_Short problem_
Rewrite the records below, replacing "Where should I click to" with "Where do I click to" wherever it appears and keeping everything else the same.

Word and element location data:
##########

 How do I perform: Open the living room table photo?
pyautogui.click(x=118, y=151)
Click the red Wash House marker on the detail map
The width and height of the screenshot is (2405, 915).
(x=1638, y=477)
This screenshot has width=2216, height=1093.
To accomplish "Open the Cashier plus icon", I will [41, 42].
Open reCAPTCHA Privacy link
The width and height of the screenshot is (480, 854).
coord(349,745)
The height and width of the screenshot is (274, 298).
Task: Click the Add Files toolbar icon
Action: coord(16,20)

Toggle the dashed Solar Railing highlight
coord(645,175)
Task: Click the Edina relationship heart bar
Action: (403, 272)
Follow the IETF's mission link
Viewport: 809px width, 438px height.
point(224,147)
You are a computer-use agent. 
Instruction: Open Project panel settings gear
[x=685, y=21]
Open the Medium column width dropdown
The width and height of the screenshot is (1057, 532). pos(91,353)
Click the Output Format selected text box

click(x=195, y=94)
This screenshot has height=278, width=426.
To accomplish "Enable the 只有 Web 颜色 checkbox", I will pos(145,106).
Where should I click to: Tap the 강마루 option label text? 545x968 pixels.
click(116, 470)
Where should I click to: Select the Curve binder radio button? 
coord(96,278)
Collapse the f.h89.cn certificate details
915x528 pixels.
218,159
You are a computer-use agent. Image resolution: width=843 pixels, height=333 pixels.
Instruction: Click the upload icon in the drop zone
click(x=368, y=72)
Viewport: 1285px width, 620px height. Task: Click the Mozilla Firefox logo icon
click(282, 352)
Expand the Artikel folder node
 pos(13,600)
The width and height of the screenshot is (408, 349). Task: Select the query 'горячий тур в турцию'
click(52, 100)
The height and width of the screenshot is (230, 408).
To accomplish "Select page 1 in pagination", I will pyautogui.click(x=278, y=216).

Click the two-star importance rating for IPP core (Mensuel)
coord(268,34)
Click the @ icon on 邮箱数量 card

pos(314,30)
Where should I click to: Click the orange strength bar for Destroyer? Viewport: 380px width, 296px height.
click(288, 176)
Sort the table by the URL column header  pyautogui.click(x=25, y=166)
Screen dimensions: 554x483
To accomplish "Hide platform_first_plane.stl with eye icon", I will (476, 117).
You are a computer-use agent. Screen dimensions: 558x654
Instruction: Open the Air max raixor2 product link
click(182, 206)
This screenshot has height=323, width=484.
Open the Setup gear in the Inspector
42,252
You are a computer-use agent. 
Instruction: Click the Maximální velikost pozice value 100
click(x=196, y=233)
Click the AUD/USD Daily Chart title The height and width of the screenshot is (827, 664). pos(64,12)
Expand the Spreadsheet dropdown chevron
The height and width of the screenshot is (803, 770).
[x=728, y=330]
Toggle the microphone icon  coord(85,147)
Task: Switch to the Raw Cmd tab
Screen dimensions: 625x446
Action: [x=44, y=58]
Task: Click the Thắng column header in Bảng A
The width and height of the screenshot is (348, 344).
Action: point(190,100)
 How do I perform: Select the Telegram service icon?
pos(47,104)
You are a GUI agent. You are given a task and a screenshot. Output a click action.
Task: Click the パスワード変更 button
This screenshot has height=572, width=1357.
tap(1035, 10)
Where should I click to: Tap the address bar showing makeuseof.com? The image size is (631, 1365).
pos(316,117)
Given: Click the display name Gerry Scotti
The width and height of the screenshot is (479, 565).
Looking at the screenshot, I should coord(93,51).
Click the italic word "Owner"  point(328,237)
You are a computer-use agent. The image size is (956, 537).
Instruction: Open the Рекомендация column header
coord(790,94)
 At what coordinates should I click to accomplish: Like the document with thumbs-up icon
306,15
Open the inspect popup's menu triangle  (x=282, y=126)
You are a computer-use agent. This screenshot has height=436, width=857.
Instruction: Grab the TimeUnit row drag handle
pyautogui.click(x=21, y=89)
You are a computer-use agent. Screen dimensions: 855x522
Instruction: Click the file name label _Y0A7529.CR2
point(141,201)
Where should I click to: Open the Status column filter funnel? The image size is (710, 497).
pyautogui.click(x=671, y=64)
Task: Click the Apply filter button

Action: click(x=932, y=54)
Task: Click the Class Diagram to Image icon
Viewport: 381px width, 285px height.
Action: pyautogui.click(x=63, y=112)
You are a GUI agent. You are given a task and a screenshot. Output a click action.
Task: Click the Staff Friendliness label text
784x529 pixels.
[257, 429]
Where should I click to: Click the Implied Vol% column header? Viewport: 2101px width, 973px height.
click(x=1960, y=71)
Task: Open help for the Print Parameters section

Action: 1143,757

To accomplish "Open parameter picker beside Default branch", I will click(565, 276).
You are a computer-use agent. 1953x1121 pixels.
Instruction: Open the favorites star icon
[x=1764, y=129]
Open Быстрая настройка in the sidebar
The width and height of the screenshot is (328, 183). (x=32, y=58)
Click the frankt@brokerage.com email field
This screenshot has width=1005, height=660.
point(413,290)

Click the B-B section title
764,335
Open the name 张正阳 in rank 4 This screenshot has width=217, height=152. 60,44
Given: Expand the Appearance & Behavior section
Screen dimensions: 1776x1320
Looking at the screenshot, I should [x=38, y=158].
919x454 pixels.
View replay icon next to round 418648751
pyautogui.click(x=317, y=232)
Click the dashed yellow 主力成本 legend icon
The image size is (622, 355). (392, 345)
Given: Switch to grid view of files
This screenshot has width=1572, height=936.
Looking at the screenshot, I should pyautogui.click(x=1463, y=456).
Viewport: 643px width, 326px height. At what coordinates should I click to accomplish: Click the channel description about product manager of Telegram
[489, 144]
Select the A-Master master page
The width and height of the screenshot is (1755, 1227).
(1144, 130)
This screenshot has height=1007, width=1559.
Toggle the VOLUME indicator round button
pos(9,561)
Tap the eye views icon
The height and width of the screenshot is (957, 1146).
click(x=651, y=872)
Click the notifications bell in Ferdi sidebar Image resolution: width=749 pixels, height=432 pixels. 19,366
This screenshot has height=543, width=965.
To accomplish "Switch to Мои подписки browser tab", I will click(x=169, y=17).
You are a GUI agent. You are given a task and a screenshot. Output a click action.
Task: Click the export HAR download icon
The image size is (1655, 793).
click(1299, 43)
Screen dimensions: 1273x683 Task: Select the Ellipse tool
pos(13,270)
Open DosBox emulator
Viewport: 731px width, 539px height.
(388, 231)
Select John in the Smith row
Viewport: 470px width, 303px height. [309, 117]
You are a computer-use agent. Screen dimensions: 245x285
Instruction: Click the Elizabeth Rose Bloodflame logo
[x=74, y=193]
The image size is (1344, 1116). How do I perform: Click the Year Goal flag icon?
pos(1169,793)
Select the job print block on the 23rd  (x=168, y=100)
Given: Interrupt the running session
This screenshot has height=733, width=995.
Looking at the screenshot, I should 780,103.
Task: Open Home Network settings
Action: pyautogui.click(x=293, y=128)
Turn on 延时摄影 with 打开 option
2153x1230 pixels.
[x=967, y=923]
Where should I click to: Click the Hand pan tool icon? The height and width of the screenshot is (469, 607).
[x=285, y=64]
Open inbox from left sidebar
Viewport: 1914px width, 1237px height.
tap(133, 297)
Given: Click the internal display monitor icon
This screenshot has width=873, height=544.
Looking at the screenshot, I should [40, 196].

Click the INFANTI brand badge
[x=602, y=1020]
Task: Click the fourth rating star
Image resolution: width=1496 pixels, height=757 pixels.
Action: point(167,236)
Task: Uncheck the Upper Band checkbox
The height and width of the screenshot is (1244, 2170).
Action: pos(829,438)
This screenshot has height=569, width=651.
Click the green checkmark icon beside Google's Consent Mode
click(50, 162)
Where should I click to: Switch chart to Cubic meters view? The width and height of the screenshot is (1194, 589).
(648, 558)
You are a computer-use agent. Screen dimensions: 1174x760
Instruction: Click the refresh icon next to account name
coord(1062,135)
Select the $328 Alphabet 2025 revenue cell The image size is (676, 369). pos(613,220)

##########

_Finished task_
 How do I perform: Open the living room table photo?
pyautogui.click(x=118, y=151)
Click the red Wash House marker on the detail map
The width and height of the screenshot is (2405, 915).
(x=1638, y=477)
This screenshot has width=2216, height=1093.
To accomplish "Open the Cashier plus icon", I will [41, 42].
Open reCAPTCHA Privacy link
The width and height of the screenshot is (480, 854).
coord(349,745)
The height and width of the screenshot is (274, 298).
Task: Click the Add Files toolbar icon
Action: coord(16,20)

Toggle the dashed Solar Railing highlight
coord(645,175)
Task: Click the Edina relationship heart bar
Action: (403, 272)
Follow the IETF's mission link
Viewport: 809px width, 438px height.
point(224,147)
You are a computer-use agent. 
Instruction: Open Project panel settings gear
[x=685, y=21]
Open the Medium column width dropdown
The width and height of the screenshot is (1057, 532). pos(91,353)
Click the Output Format selected text box

click(x=195, y=94)
This screenshot has height=278, width=426.
To accomplish "Enable the 只有 Web 颜色 checkbox", I will pos(145,106).
Where do I click to: Tap the 강마루 option label text? 545x968 pixels.
click(116, 470)
Where do I click to: Select the Curve binder radio button? 
coord(96,278)
Collapse the f.h89.cn certificate details
915x528 pixels.
218,159
You are a computer-use agent. Image resolution: width=843 pixels, height=333 pixels.
Instruction: Click the upload icon in the drop zone
click(x=368, y=72)
Viewport: 1285px width, 620px height. Task: Click the Mozilla Firefox logo icon
click(282, 352)
Expand the Artikel folder node
 pos(13,600)
The width and height of the screenshot is (408, 349). Task: Select the query 'горячий тур в турцию'
click(52, 100)
The height and width of the screenshot is (230, 408).
To accomplish "Select page 1 in pagination", I will pyautogui.click(x=278, y=216).

Click the two-star importance rating for IPP core (Mensuel)
coord(268,34)
Click the @ icon on 邮箱数量 card

pos(314,30)
Where do I click to: Click the orange strength bar for Destroyer? Viewport: 380px width, 296px height.
click(288, 176)
Sort the table by the URL column header  pyautogui.click(x=25, y=166)
Screen dimensions: 554x483
To accomplish "Hide platform_first_plane.stl with eye icon", I will (476, 117).
You are a computer-use agent. Screen dimensions: 558x654
Instruction: Open the Air max raixor2 product link
click(182, 206)
This screenshot has height=323, width=484.
Open the Setup gear in the Inspector
42,252
You are a computer-use agent. 
Instruction: Click the Maximální velikost pozice value 100
click(x=196, y=233)
Click the AUD/USD Daily Chart title The height and width of the screenshot is (827, 664). pos(64,12)
Expand the Spreadsheet dropdown chevron
The height and width of the screenshot is (803, 770).
[x=728, y=330]
Toggle the microphone icon  coord(85,147)
Task: Switch to the Raw Cmd tab
Screen dimensions: 625x446
Action: [x=44, y=58]
Task: Click the Thắng column header in Bảng A
The width and height of the screenshot is (348, 344).
Action: point(190,100)
 How do I perform: Select the Telegram service icon?
pos(47,104)
You are a GUI agent. You are given a task and a screenshot. Output a click action.
Task: Click the パスワード変更 button
This screenshot has height=572, width=1357.
tap(1035, 10)
Where do I click to: Tap the address bar showing makeuseof.com? The image size is (631, 1365).
pos(316,117)
Given: Click the display name Gerry Scotti
The width and height of the screenshot is (479, 565).
Looking at the screenshot, I should coord(93,51).
Click the italic word "Owner"  point(328,237)
You are a computer-use agent. The image size is (956, 537).
Instruction: Open the Рекомендация column header
coord(790,94)
 At what coordinates should I click to accomplish: Like the document with thumbs-up icon
306,15
Open the inspect popup's menu triangle  (x=282, y=126)
You are a computer-use agent. This screenshot has height=436, width=857.
Instruction: Grab the TimeUnit row drag handle
pyautogui.click(x=21, y=89)
You are a computer-use agent. Screen dimensions: 855x522
Instruction: Click the file name label _Y0A7529.CR2
point(141,201)
Where do I click to: Open the Status column filter funnel? The image size is (710, 497).
pyautogui.click(x=671, y=64)
Task: Click the Apply filter button

Action: click(x=932, y=54)
Task: Click the Class Diagram to Image icon
Viewport: 381px width, 285px height.
Action: pyautogui.click(x=63, y=112)
You are a GUI agent. You are given a task and a screenshot. Output a click action.
Task: Click the Staff Friendliness label text
784x529 pixels.
[257, 429]
Where do I click to: Click the Implied Vol% column header? Viewport: 2101px width, 973px height.
click(x=1960, y=71)
Task: Open help for the Print Parameters section

Action: 1143,757

To accomplish "Open parameter picker beside Default branch", I will click(565, 276).
You are a computer-use agent. 1953x1121 pixels.
Instruction: Open the favorites star icon
[x=1764, y=129]
Open Быстрая настройка in the sidebar
The width and height of the screenshot is (328, 183). (x=32, y=58)
Click the frankt@brokerage.com email field
This screenshot has width=1005, height=660.
point(413,290)

Click the B-B section title
764,335
Open the name 张正阳 in rank 4 This screenshot has width=217, height=152. 60,44
Given: Expand the Appearance & Behavior section
Screen dimensions: 1776x1320
Looking at the screenshot, I should [x=38, y=158].
919x454 pixels.
View replay icon next to round 418648751
pyautogui.click(x=317, y=232)
Click the dashed yellow 主力成本 legend icon
The image size is (622, 355). (392, 345)
Given: Switch to grid view of files
This screenshot has width=1572, height=936.
Looking at the screenshot, I should pyautogui.click(x=1463, y=456).
Viewport: 643px width, 326px height. At what coordinates should I click to accomplish: Click the channel description about product manager of Telegram
[489, 144]
Select the A-Master master page
The width and height of the screenshot is (1755, 1227).
(1144, 130)
This screenshot has height=1007, width=1559.
Toggle the VOLUME indicator round button
pos(9,561)
Tap the eye views icon
The height and width of the screenshot is (957, 1146).
click(x=651, y=872)
Click the notifications bell in Ferdi sidebar Image resolution: width=749 pixels, height=432 pixels. 19,366
This screenshot has height=543, width=965.
To accomplish "Switch to Мои подписки browser tab", I will click(x=169, y=17).
You are a GUI agent. You are given a task and a screenshot. Output a click action.
Task: Click the export HAR download icon
The image size is (1655, 793).
click(1299, 43)
Screen dimensions: 1273x683 Task: Select the Ellipse tool
pos(13,270)
Open DosBox emulator
Viewport: 731px width, 539px height.
(388, 231)
Select John in the Smith row
Viewport: 470px width, 303px height. [309, 117]
You are a computer-use agent. Screen dimensions: 245x285
Instruction: Click the Elizabeth Rose Bloodflame logo
[x=74, y=193]
The image size is (1344, 1116). How do I perform: Click the Year Goal flag icon?
pos(1169,793)
Select the job print block on the 23rd  (x=168, y=100)
Given: Interrupt the running session
This screenshot has height=733, width=995.
Looking at the screenshot, I should 780,103.
Task: Open Home Network settings
Action: pyautogui.click(x=293, y=128)
Turn on 延时摄影 with 打开 option
2153x1230 pixels.
[x=967, y=923]
Where do I click to: Click the Hand pan tool icon? The height and width of the screenshot is (469, 607).
[x=285, y=64]
Open inbox from left sidebar
Viewport: 1914px width, 1237px height.
tap(133, 297)
Given: Click the internal display monitor icon
This screenshot has width=873, height=544.
Looking at the screenshot, I should [40, 196].

Click the INFANTI brand badge
[x=602, y=1020]
Task: Click the fourth rating star
Image resolution: width=1496 pixels, height=757 pixels.
Action: point(167,236)
Task: Uncheck the Upper Band checkbox
The height and width of the screenshot is (1244, 2170).
Action: pos(829,438)
This screenshot has height=569, width=651.
Click the green checkmark icon beside Google's Consent Mode
click(50, 162)
Where do I click to: Switch chart to Cubic meters view? The width and height of the screenshot is (1194, 589).
(648, 558)
You are a computer-use agent. Screen dimensions: 1174x760
Instruction: Click the refresh icon next to account name
coord(1062,135)
Select the $328 Alphabet 2025 revenue cell The image size is (676, 369). pos(613,220)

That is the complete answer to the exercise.